O longo caminho entre a natureza e as prateleiras
A aspirina nasceu do salgueiro, o captopril saiu do veneno da jararaca, o juazeiro é usado para fazer creme dental. Como estes, muitos produtos disponíveis atualmente nasceram da observação da natureza ou do uso que grupos étnicos fazem dela desde tempos imemoriais. Daí se poderia concluir que a diversidade biológica é fundamental para o estilo de vida moderno, mas a realidade não é tão simples. Os dados sobre o aproveitamento da biodiversidade pelos setores de cosméticos e medicamentos são imprecisos e não mostram claramente o valor dos recursos naturais em seus negócios.
Um levantamento da Agência Nacional de Vigilância Sanitária (Anvisa) de 2008 mostra que há 512 medicamentos fitoterápicos registrados no País. Destes, cerca de 130 utilizam plantas nativas da América do Sul. Apesar de expressivo, o número não significa aproveitamento da diversidade. Três plantas brasileiras somam 39 registros: o guaco, o guaraná e a espinheira-santa. O pesquisador Samuel Almeida, do Museu Emílio Goeldi, no Pará, acredita que a biodiversidade brasileira tem participação inexpressiva no faturamento industrial, embora isso esteja melhorando. Ele calcula que apenas 50 espécies amazônicas são utilizadas mais amplamente, e ressalta que é difícil estimar com precisão, pois os usos abrangem desde fitofármacos artesanais até a indústria de grande porte.

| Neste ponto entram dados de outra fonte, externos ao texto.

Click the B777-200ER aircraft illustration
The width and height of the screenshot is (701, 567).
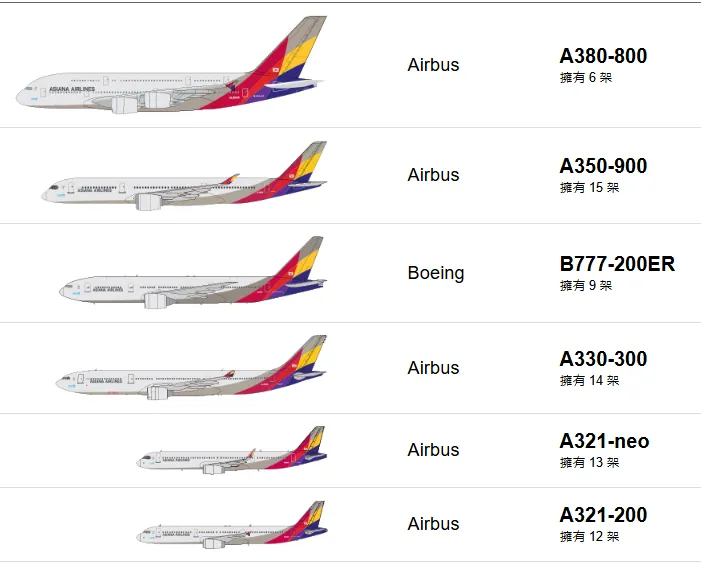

Por que tão pouco aproveitamento econômico no país que abriga cerca de 15% da diversidade biológica do planeta? As muitas lacunas no conhecimento que temos sobre nossos biomas são uma parte da resposta. A experiência de quem trabalha com desenvolvimento de novos produtos sugere outra parte: as empresas brasileiras não estão preparadas, não têm tempo nem recursos para investir no potencial das espécies nativas.
Segundo Cristina Ropke, da empresa de pesquisa e desenvolvimento Ybios, do total de espécies em seu portfolio, 40% são nativas. “Muitos clientes preferem trabalhar com insumos da biodiversidade mundial, já que para as espécies nativas é preciso atender a uma legislação específica que aumenta o tempo de trabalho.”
No Brasil, o uso dos recursos genéticos e dos conhecimentos tradicionais associados é regulado pela Medida Provisória 2.186/01, que instituiu regras para o acesso e a repartição de benefícios. A partir daí, pesquisas, desenvolvimento tecnológico ou bioprospecção [1] desses recursos devem ser autorizados pelo Conselho de Gestão do Patrimônio Genético (Cgen), ligado ao Ministério do Meio Ambiente.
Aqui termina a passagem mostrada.